Back charges should be avoided whenever possible because it’s often difficult for companies to collect them. Customers get a bill and aren’t expecting additional charges or corrections for charges. In cases where the customer didn’t pay the full amount, they are often unable or unwilling to settle the additional charges, and the charges can end up being pushed to a collection agency.
Who Can the Charge?
The charge is received by a customer, which can be an individual or company. The charges are most often referenced when talking about the dynamics between a vendor and the company it supplies. In such cases, both are companies. The vendor supplies a company with goods and provides a bill.
The speedier and more accurate the bill, the better. Back charges – especially when the vendor charges additional fees – can come as a shock to the company, unless it knows it didn’t pay the full amount to begin with. In such cases, the vendor may also include a sort of interest charge, an additional fee for having to seek out full payment for the goods they have supplied.
Significance of a Back Charge
Back charges are usually listed as accounts receivable when the company is owed money or as an accounts payable when the company owes money. In order to maintain accurate balance sheets, companies need to know if their accounts are increasing or decreasing. They expect to get paid for the goods and services they provide, which enables them to pay their own bills. If back charges occur – for whatever reason – it means either money is owed to a customer or that they should be receiving money from a customer.

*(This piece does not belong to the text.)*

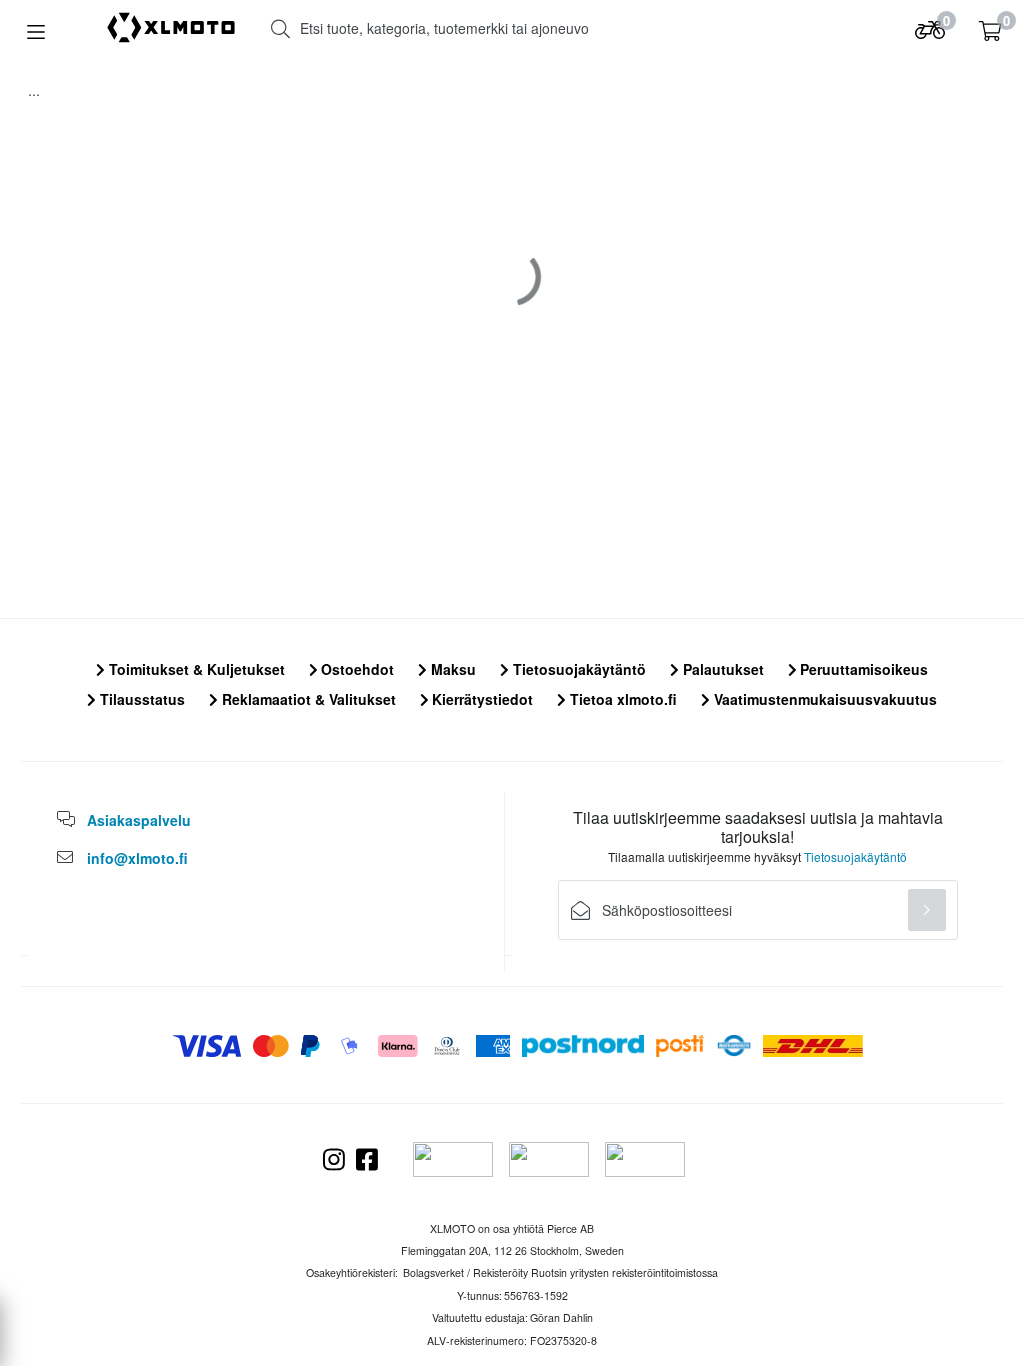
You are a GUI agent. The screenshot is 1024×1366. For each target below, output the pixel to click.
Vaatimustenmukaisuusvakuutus (823, 699)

When customers can’t or won’t pay or when the company, in error, ends up owing the customer money, it throws off their accounts payable and receivable. Significant changes to one account, the other, or both can provide helpful insight:
About the need for/frequency of back charges
How likely the company is to make payments/receive payments
How capable the company is of paying off its own debts
For example, let’s say that a vendor sells a gas station sells $1,200 worth of supplies each month. If the store fails to pay for one month of their supplies, the vendor will send a new invoice for $2,400: the fee for the forgotten month and the next month.
Because the gas station missed a month’s payment – which they should be aware of – the vendor may add a penalty fee for having to send an additional bill. It can be a percentage of the $1,200 charge or the vendor may impose a flat fee for the missed payment.
For every business, getting paid for the products and services they provide is critical. In the event that they are owed money, they may send a back charge during the next billing period in order to bring in what they are owed.
They may also issue a back charge if they owe the customer money – either because of an accounting error or a change in prices. Ultimately, such charges should be avoided because they are notoriously hard to collect in a timely way.